Hundreds of residents across the north west of England and north of Wales have been evacuated from homes over the last three days amid fears of deluge brought by Storm Christoph.

Scores of properties – mainly in Cheshire and Neath Port Talbot – were left under water. Residents in one hard-hit village, Lymm near Warrington, told The Independent how water had poured into their homes “relentlessly” after the River Bollin burst its banks and drains failed.

Now, those same communities are being warned they may face more problems when heavy rains return.

Other areas, including along large swathes of the River Severn in Worcestershire and the River Don in South Yorkshire, have been told they could also face flooding.

The Environment Agency has warned of "exceptionally high river levels" and said more rain – either this weekend or more likely next week – could easily lead to overtopping.

As of Saturday morning, 105 flood warnings were in place – including one severe warning in the Cheshire village of Farndon. Another 103 flood also remain active.

On a visit to nearby Northwich on Friday, environment secretary George Eustice said authorities were "watching closely" as water moves through the river system.

He told reporters: "The thing that concerns us most is that late next week we are expecting more rainfall, that falls on wet, soggy ground.
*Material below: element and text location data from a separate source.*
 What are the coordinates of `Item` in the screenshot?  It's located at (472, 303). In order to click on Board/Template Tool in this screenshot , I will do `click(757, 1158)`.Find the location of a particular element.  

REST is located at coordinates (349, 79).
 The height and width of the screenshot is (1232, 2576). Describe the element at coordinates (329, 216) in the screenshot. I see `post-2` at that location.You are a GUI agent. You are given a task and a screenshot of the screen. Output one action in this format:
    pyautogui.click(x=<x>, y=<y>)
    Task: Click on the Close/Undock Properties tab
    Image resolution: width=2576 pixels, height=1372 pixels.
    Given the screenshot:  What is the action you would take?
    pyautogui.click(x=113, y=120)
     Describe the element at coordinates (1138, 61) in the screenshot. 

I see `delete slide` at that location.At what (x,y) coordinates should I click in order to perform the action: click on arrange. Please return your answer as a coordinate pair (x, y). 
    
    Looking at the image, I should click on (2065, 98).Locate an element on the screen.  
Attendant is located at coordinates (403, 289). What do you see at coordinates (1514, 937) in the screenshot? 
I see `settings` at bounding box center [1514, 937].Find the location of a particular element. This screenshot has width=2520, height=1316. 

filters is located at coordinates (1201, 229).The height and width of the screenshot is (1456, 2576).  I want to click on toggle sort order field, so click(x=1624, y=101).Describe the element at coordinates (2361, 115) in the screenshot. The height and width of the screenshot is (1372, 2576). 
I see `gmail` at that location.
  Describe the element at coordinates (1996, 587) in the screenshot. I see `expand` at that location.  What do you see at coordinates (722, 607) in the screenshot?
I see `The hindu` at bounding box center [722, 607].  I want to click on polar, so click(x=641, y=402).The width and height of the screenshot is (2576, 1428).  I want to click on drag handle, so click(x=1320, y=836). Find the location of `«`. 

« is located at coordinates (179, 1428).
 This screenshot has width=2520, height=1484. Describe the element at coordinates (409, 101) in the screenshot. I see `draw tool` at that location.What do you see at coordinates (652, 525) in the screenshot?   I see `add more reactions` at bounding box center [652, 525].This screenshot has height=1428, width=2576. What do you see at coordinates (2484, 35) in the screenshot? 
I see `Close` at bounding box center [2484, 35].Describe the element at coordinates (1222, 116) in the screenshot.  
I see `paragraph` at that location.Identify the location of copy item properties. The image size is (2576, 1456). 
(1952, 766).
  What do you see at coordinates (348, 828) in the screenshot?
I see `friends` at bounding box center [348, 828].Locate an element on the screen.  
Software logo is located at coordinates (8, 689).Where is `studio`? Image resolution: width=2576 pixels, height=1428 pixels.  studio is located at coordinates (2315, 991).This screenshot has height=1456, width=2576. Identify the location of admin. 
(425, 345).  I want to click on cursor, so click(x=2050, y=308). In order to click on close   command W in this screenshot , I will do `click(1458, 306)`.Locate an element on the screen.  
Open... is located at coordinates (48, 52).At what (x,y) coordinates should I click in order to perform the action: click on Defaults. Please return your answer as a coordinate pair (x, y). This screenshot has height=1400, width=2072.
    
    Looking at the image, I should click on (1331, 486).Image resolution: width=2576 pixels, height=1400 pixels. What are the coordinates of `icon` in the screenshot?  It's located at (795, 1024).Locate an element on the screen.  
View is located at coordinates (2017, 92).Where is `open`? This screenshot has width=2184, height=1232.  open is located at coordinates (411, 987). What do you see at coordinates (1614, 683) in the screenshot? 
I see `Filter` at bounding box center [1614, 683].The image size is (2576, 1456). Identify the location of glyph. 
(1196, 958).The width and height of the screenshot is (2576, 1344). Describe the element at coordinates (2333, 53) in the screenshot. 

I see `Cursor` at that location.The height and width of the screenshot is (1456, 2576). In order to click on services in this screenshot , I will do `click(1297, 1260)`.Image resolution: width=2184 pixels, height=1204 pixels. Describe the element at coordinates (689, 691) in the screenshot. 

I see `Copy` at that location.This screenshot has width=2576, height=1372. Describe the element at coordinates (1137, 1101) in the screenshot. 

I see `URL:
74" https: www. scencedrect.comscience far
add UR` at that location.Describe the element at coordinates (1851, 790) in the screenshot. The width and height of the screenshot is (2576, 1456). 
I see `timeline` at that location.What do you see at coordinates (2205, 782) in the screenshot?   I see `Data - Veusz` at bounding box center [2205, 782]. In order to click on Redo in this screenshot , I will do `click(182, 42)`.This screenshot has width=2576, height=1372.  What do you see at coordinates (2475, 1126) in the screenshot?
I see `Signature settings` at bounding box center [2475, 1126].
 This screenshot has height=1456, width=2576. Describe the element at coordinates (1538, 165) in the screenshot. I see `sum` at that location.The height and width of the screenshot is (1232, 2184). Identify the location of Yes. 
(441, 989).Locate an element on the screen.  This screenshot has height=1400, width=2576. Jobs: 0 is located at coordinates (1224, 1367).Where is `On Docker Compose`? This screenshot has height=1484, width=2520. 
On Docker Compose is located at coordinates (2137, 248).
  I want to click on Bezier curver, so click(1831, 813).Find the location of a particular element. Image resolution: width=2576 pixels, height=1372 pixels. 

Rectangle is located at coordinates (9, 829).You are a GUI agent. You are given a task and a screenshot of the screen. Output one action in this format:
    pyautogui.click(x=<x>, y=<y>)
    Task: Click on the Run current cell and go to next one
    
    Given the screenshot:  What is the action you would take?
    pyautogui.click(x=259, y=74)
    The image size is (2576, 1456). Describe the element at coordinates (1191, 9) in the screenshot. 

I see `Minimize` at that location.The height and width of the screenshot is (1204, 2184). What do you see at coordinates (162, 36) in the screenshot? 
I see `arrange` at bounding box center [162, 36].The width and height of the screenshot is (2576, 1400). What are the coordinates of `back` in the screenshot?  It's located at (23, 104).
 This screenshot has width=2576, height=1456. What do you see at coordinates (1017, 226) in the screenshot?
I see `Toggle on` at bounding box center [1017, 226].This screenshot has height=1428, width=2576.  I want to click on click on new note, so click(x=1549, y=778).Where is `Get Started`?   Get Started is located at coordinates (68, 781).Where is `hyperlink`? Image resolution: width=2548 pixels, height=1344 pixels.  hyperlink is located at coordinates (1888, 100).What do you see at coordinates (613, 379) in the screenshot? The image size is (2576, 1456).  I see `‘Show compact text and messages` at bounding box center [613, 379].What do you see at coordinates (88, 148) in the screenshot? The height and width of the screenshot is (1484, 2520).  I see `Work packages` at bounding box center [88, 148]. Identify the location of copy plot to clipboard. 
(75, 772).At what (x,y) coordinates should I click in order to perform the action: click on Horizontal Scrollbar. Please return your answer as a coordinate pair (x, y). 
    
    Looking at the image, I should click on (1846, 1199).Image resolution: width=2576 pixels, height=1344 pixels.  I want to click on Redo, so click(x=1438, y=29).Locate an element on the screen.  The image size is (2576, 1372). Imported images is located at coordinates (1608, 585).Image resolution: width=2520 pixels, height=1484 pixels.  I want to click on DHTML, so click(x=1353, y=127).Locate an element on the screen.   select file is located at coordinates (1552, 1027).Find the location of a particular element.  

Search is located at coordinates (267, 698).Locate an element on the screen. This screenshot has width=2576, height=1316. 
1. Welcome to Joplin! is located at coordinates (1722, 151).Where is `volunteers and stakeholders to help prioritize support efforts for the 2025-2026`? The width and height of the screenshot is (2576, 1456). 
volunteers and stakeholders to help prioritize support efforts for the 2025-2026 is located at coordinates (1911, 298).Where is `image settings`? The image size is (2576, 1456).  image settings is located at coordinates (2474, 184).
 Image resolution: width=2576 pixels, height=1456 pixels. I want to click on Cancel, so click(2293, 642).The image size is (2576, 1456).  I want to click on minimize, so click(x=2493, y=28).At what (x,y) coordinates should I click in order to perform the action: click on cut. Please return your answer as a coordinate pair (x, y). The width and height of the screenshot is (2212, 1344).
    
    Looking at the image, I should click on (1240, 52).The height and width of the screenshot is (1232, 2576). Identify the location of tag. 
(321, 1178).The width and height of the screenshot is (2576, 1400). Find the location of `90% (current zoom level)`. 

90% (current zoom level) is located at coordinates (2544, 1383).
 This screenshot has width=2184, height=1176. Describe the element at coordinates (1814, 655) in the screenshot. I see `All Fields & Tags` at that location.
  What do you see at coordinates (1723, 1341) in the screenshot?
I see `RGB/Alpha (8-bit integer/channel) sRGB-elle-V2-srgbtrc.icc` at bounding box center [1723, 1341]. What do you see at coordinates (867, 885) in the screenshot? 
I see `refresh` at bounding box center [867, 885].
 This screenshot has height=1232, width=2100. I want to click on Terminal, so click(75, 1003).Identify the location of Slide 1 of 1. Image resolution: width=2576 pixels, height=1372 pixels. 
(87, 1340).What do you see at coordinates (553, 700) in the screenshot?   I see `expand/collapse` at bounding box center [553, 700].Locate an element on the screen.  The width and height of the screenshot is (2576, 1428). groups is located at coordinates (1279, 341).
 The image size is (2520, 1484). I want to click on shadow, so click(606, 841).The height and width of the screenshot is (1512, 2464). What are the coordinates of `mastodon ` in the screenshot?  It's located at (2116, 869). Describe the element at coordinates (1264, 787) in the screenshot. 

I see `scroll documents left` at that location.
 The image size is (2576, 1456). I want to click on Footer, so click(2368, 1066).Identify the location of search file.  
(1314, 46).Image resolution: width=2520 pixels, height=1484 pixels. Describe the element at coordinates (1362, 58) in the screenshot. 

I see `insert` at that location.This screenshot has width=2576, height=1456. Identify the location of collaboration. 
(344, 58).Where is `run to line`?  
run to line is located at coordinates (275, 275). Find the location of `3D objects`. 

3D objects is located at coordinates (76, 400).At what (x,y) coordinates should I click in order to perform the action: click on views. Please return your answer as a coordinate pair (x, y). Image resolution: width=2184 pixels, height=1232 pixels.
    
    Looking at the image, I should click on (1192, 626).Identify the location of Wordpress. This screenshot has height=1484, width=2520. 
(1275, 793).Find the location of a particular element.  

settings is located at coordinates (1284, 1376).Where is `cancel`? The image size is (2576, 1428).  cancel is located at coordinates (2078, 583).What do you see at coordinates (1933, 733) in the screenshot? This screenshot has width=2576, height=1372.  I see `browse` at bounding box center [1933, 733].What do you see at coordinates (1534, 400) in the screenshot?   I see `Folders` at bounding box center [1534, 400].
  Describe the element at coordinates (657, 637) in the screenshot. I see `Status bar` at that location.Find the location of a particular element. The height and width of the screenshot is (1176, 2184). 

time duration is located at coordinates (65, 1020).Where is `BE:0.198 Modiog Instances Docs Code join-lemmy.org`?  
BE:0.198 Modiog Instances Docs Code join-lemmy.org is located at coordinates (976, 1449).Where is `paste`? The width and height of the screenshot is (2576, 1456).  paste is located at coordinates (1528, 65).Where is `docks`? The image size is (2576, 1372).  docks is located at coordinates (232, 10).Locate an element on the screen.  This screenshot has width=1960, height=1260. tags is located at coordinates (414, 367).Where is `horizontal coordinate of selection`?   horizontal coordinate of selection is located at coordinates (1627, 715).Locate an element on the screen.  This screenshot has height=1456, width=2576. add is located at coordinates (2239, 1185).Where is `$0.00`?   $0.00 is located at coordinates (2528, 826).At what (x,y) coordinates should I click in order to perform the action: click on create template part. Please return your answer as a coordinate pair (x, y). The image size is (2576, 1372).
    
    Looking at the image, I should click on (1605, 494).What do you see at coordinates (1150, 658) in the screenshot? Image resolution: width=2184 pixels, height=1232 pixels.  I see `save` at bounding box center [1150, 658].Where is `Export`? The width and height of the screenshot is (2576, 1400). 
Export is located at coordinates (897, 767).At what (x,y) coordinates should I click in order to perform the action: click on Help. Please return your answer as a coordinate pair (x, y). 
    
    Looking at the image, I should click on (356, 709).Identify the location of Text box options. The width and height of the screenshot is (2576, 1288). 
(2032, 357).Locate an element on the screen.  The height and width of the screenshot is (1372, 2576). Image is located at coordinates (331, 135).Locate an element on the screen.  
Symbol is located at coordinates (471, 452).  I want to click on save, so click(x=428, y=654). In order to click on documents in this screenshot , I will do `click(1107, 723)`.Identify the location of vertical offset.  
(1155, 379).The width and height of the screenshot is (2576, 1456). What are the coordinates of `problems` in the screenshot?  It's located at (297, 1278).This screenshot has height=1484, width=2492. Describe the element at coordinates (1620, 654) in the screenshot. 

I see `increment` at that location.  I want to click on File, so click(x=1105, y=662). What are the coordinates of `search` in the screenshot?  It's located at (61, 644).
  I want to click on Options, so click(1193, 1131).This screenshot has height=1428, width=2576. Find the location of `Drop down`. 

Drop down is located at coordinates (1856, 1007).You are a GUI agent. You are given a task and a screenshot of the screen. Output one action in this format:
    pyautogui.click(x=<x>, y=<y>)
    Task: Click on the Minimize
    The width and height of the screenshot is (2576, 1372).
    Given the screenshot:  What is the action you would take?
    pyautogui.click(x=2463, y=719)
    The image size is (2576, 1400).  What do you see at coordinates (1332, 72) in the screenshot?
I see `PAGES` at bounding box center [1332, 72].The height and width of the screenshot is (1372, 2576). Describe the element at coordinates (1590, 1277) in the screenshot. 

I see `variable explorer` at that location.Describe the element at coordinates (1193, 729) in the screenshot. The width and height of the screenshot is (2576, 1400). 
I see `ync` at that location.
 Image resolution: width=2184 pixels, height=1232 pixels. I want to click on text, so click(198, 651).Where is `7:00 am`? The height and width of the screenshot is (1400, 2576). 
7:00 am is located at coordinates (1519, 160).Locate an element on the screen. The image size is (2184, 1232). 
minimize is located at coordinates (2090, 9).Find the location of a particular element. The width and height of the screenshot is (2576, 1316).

It is possible that we therefore could have some additional challenges in a week's time."

To complicate matters further, a yellow weather warning for snow and ice has been activated across much of the UK until shortly before midday on Saturday.

Steve Willington, the Met Office’s chief forecaster, said cold air from Iceland and the Arctic was bringing a "a mix of wintry hazards across the UK".

He said: "In clearer conditions, overnight ice will remain a hazard, while a band of snow is likely to bring falls of 1-3cm quite widely across central areas of the UK, particularly the Cotswolds and higher ground in the East Midlands on Sunday.

"But snow outside these areas is also a potential hazard."